Thiosulphate ion S₂O₃²⁻: 2x + 3(−2) = −2 → 2x = 4 → x = +2. But this is an average! The two S atoms are NOT equivalent: one S is at +5 (central S bonded to 3 O) and one is at −1 (terminal S, like in sulphide). Average = (+5 + (−1))/2 = +2. This is called a "mean oxidation state." Similarly in S₄O₆²⁻ (tetrathionate): average S = +2.5, but individual S atoms have different oxidation states. This concept of non-equivalent atoms in a molecule having different oxidation states is important in NEET.
7. Which element shows maximum number of oxidation states and why?
Manganese (Mn, Z=25) shows the maximum number of oxidation states: +1 to +7 (and 0, −1 in some carbonyls). This is because Mn ([Ar]3d⁵4s²) can use all 7 valence electrons (5 in 3d + 2 in 4s) → maximum is +7 (in KMnO₄, MnO₄⁻). Among non-metals: Cl shows −1, 0, +1, +3, +5, +7 (6 states). Among p-block: S shows −2, 0, +2, +4, +6 (5 states).
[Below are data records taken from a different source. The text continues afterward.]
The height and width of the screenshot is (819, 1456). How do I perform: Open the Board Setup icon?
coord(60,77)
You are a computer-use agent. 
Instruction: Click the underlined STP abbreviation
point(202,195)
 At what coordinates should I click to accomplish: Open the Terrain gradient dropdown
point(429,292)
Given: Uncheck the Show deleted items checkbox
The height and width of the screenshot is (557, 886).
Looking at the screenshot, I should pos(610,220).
The more valence electrons and available d orbitals an element has, the more oxidation states it can display.
8. Why is carbon unique among all elements for forming life?
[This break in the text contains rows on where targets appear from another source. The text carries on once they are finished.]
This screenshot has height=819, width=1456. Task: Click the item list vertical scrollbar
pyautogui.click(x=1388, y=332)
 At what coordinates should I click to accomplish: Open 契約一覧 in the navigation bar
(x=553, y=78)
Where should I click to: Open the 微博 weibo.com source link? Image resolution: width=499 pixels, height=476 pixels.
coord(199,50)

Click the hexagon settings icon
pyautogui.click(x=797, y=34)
Carbon's uniqueness for life: (1) Strong, stable C-C bonds → long chains possible (polymers, proteins, DNA). (2) Forms C-H, C-O, C-N, C-S bonds → diverse functional groups. (3) Tetravalent → 3D structures possible (diamond, proteins). (4) Forms single, double, triple bonds → alkanes, alkenes, alkynes, aromatics. (5) Moderate reactivity — C-C bonds don't hydrolyse in water (unlike Si-O-Si). (6) Small atomic size → excellent orbital overlap → strong bonds. Silicon is often called the "next best" but Si-O bonds are very strong (hydrolysed easily) making long chains difficult in aqueous environments.